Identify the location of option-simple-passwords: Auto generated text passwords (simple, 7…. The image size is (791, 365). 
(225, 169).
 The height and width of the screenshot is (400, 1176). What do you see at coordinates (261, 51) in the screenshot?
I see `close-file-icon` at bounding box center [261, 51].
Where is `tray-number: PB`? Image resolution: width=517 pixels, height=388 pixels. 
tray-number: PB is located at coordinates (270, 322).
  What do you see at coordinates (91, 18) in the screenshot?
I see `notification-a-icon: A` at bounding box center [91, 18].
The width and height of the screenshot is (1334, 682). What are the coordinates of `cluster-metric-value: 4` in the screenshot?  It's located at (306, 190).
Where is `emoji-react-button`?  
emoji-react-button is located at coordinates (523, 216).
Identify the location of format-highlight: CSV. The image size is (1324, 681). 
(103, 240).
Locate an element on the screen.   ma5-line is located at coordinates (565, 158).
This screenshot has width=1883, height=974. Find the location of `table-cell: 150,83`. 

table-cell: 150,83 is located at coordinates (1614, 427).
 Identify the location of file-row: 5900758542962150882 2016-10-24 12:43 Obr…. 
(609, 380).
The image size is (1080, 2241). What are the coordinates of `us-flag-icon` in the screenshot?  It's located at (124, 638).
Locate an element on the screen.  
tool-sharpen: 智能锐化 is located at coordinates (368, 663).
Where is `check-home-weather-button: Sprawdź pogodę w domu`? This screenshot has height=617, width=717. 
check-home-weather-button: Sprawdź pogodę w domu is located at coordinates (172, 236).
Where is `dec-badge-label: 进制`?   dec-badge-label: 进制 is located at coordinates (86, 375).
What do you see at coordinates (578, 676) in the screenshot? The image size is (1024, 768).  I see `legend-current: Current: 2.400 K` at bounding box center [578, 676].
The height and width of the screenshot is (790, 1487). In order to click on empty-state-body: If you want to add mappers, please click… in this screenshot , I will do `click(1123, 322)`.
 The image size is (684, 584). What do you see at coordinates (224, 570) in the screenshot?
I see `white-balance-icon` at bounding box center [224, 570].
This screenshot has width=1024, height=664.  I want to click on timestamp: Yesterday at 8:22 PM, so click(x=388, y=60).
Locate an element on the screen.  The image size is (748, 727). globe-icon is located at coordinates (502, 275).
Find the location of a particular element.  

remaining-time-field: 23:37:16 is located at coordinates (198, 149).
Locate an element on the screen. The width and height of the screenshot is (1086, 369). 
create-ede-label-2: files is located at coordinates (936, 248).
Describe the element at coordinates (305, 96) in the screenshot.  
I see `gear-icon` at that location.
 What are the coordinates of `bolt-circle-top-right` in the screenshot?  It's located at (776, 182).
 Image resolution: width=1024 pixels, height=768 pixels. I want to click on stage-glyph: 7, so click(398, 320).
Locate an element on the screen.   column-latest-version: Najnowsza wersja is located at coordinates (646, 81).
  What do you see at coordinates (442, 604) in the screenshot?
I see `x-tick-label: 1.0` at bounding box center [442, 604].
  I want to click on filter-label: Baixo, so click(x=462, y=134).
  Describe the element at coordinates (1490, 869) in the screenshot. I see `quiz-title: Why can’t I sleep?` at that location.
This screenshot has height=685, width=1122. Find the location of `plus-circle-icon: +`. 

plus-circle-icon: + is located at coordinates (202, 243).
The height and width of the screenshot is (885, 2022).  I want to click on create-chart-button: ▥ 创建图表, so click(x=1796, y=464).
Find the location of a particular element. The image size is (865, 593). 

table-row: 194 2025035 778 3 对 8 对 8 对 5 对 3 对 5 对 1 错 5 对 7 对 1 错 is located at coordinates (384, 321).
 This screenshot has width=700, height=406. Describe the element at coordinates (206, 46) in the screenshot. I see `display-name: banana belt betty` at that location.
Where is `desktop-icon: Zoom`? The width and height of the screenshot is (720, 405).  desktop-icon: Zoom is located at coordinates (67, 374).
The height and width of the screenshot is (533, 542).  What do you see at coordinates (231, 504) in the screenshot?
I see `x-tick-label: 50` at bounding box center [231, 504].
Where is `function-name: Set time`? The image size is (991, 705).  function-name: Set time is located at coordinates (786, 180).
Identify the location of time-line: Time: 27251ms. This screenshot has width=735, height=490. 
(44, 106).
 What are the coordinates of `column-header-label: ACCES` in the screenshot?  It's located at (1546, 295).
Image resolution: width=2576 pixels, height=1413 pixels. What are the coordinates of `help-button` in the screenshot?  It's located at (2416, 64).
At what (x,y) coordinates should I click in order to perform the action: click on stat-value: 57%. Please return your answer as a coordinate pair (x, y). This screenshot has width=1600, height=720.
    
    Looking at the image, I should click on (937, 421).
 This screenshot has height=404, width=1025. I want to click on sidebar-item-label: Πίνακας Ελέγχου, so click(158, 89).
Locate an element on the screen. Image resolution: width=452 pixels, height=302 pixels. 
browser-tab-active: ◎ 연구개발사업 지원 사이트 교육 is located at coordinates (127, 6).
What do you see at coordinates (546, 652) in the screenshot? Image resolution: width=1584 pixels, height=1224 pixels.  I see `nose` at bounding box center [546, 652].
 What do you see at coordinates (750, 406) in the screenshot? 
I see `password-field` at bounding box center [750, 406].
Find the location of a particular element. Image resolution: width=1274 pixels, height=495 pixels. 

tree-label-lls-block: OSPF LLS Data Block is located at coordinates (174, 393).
════
• [Task item]: Filter the records above down to the lines that contain the string "check". Case counts.

• [Answer]:
Where is `check-home-weather-button: Sprawdź pogodę w domu`? This screenshot has height=617, width=717. 
check-home-weather-button: Sprawdź pogodę w domu is located at coordinates (172, 236).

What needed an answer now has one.